Para a entidade, o PIB do país deve retornar ao patamar pré-pandemia apenas em 2022. O ponto negativo das projeções foi para o mercado de trabalho. A IFI estima que o desemprego chegará a 16% em 2021, cenário bem pior que o anterior (13,2%). “A recuperação para 2021 é de fato modesta, não é suficiente para recompor o PIB nominal”, acrescentou Salto. “Acho que a conjuntura impõe que a questão fiscal seja sopesada com a questão da recuperação econômica”, disse o diretor da IFI, evitando, contudo, dar sugestões.

Além da economia, a IFI melhorou bastante seu cenário fiscal, ainda que o novo quadro esteja longe de ser tranquilo. Com o PIB melhor e também uma estimativa de ingresso de receitas mais intensa no caixa federal, a expectativa de déficit primário neste ano caiu quase R$ 100 bilhões, para R$ 779,8 bilhões. “A principal mudança a explicar a revisão está no ingresso de recursos referentes a impostos diferidos entre abril e junho”, explica a IFI, que projeta receita líquida de R$ 1,18 trilhão em 2020, ante R$ 1,09 trilhão na previsão de junho.

Nessa ambiente, a estimativa para a relação dívida bruta/PIB caiu de 96,1% para 93,1% neste ano. Para 2021, a previsão é de 96,2%. Nos novos cálculos, a dívida só vai superar os 100% do PIB em 2024, e não mais em 2022.

Também houve um tom menos negativo com o cenário para o teto de gastos. “Risco de descumprimento do teto em 2021 continua alto, mas cenário melhorou. Para cumprir o teto de gastos em 2021, as despesas discricionárias do Executivo deverão ir a R$ 112,7 bilhões ou 1,5% do PIB, patamar historicamente baixo para esse conjunto de gastos. Nesse contexto, há muito pouco espaço para novas despesas primárias em 2021, especialmente um novo programa de transferência de renda ou de investimento em infraestrutura”, diz a IFI.

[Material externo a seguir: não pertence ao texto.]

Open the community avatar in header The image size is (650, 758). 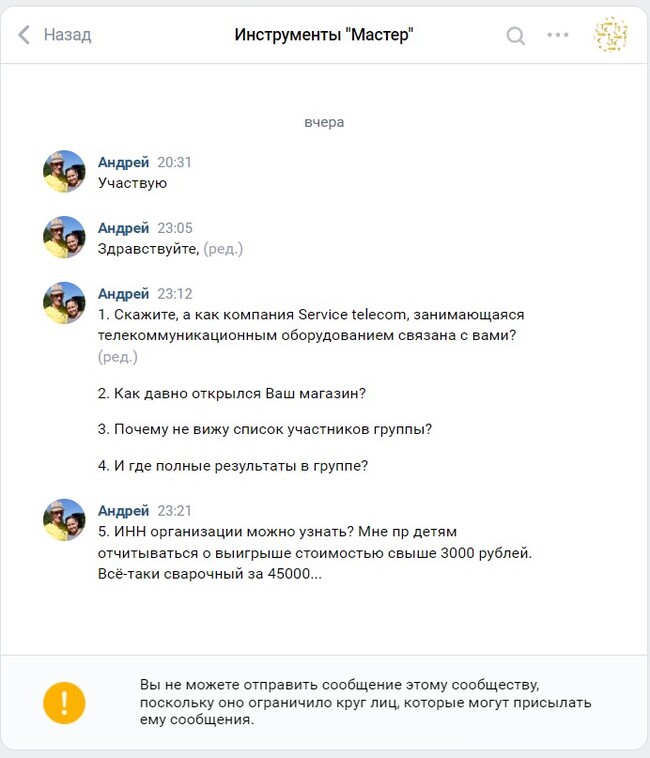coord(611,35)
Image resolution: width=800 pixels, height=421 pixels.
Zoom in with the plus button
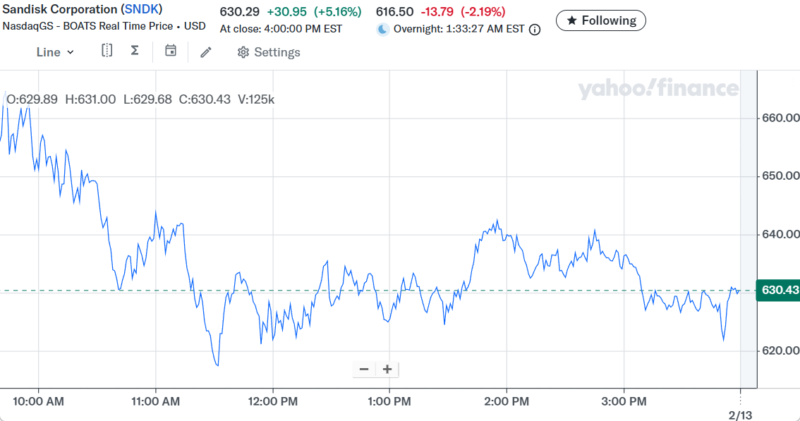(387, 369)

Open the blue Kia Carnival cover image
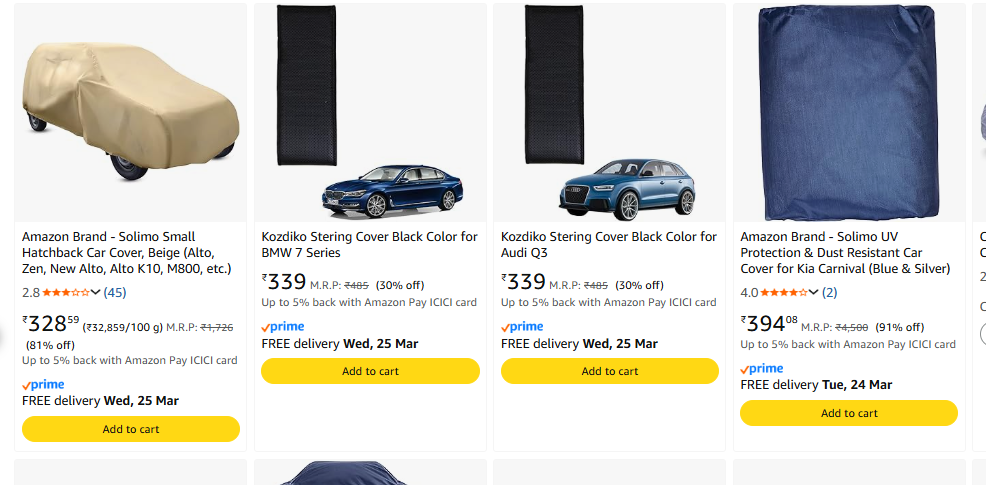tap(849, 112)
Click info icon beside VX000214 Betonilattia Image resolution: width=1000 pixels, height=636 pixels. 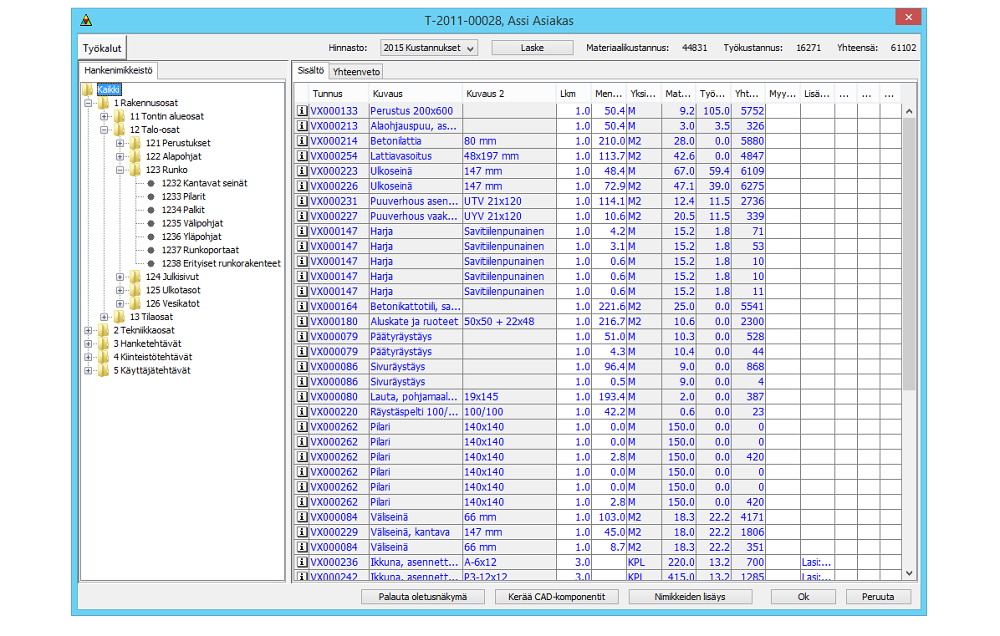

Ela ressaltou a preocupação com o risco de rolagem de dívida pública. Cálculos da entidade apontam que, nesse ambiente, o Tesouro terá que fazer frente a uma necessidade de financiamento de R$ 112,1 bilhões até abril de 2021.

O número considera que em setembro havia um caixa de R$ 736,6 bilhões e ainda soma emissões de R$ 170,5 bilhões feitas em outubro. Por outro lado, contabiliza previsão de déficit de R$ 305,6 bilhões entre outubro deste ano e abril do ano que vem e vencimentos de dívida de R$ 713,6 bilhões. “Para fins de comparação, entre novembro de 2018 e abril de 2019 (incluídos os seis meses), foram emitidos R$ 115,7 bilhões. Já entre novembro de 2019 e abril de 2020, foram emitidos apenas R$ 40 bilhões”, apontou Salto.

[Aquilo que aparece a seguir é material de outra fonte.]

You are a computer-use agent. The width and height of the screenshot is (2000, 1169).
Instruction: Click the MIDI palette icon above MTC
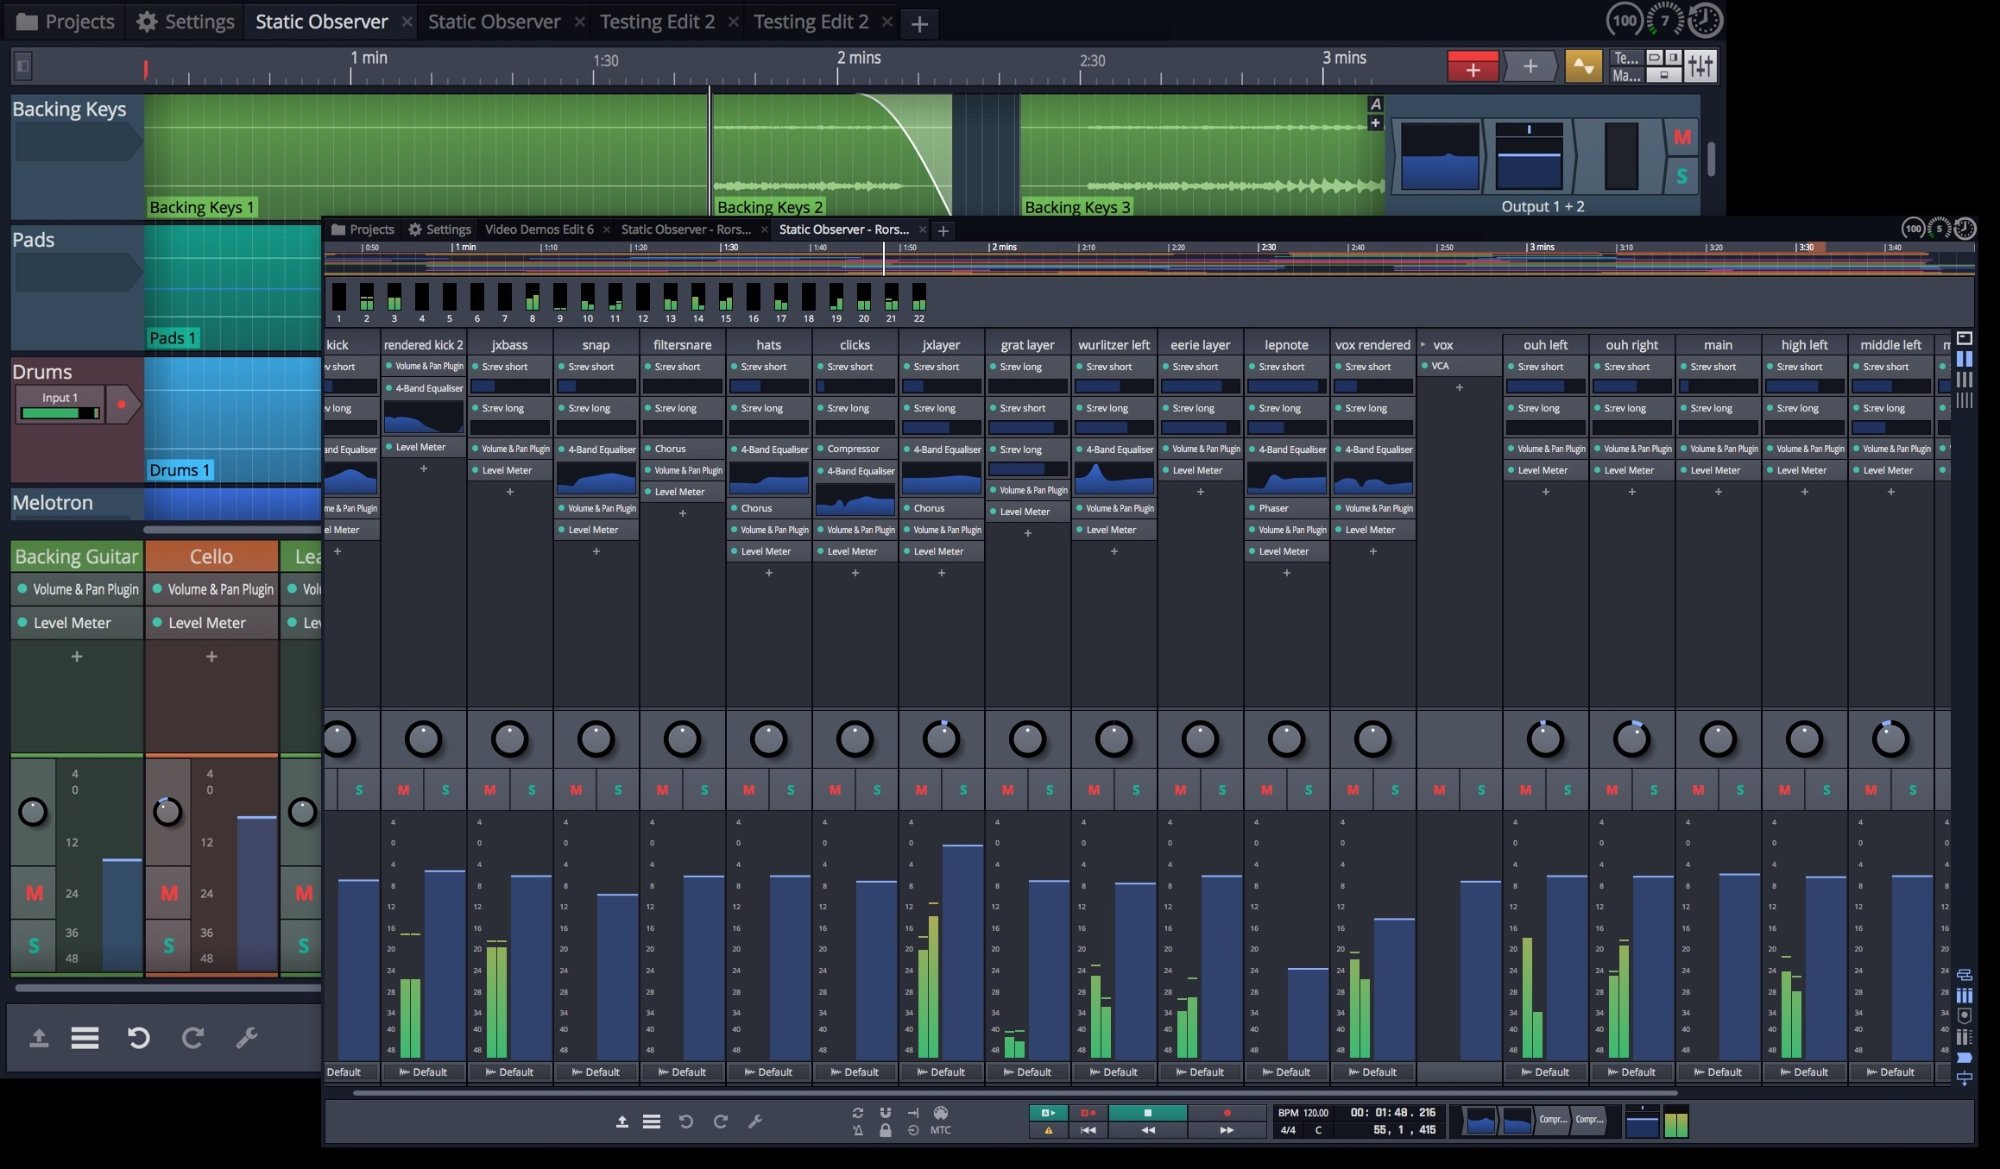[940, 1113]
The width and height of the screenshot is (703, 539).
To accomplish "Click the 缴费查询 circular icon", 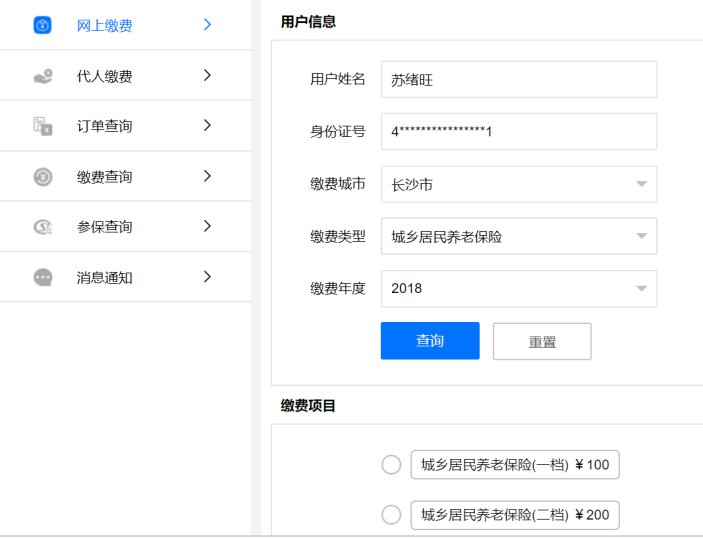I will coord(43,177).
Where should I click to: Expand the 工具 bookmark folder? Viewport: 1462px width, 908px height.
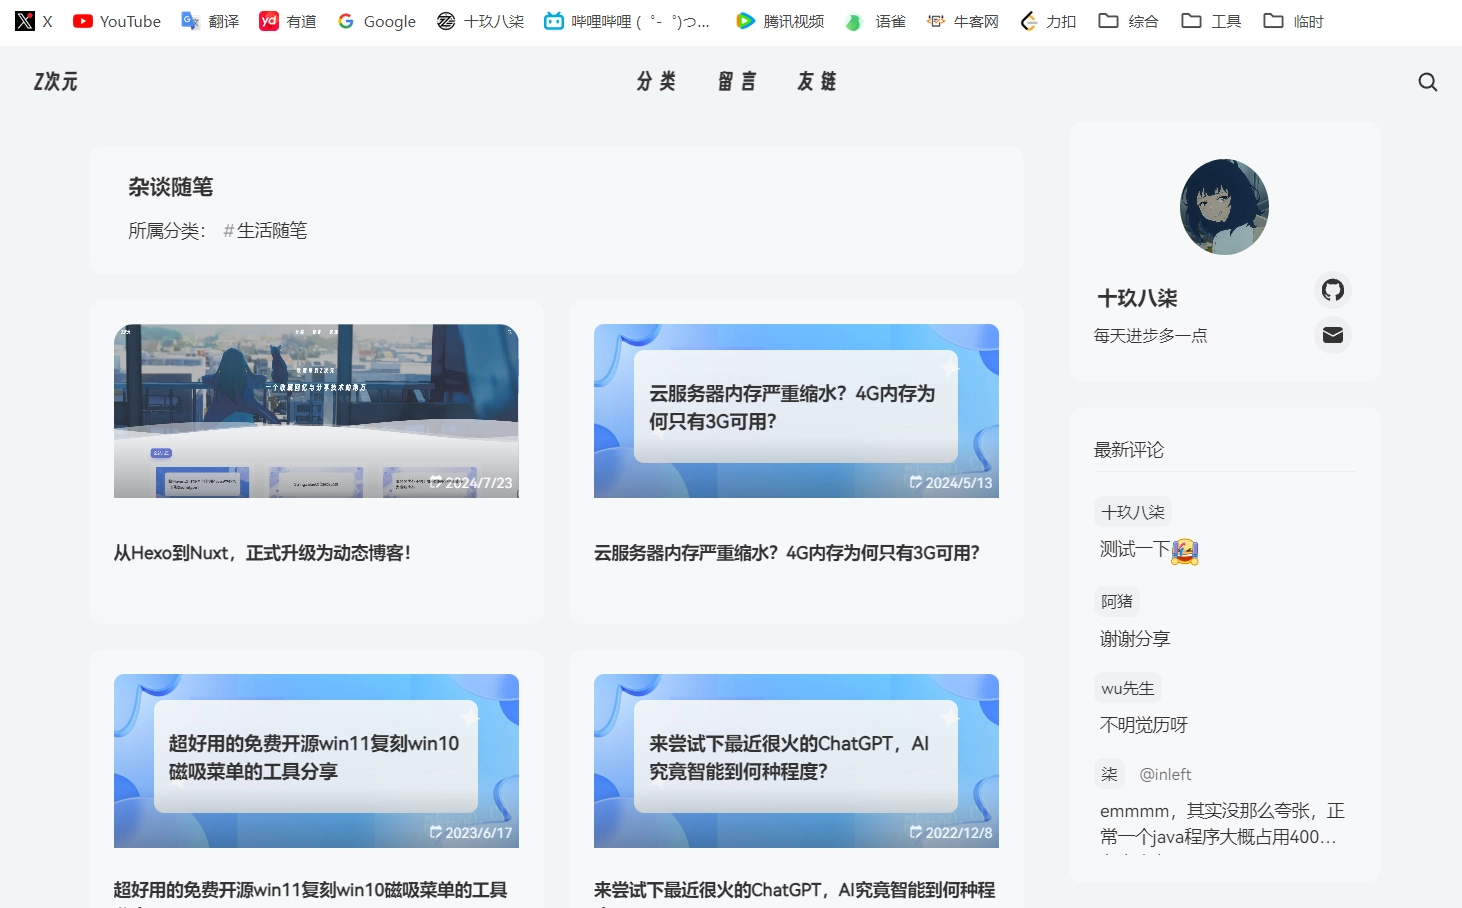click(x=1211, y=21)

“Isso mostra que, além do problema fiscal, do primário super deficitário, do problema do teto e das regras fiscais e da falta de sinalização, há um problema do lado financeiro. Nós estamos com dívida mais curta, o déficit e os juros pressionam mais essa dívida, e vão exigir do Tesouro provavelmente taxas que o mercado queira exigir para financiar essas necessidades adicionais”, acrescentou.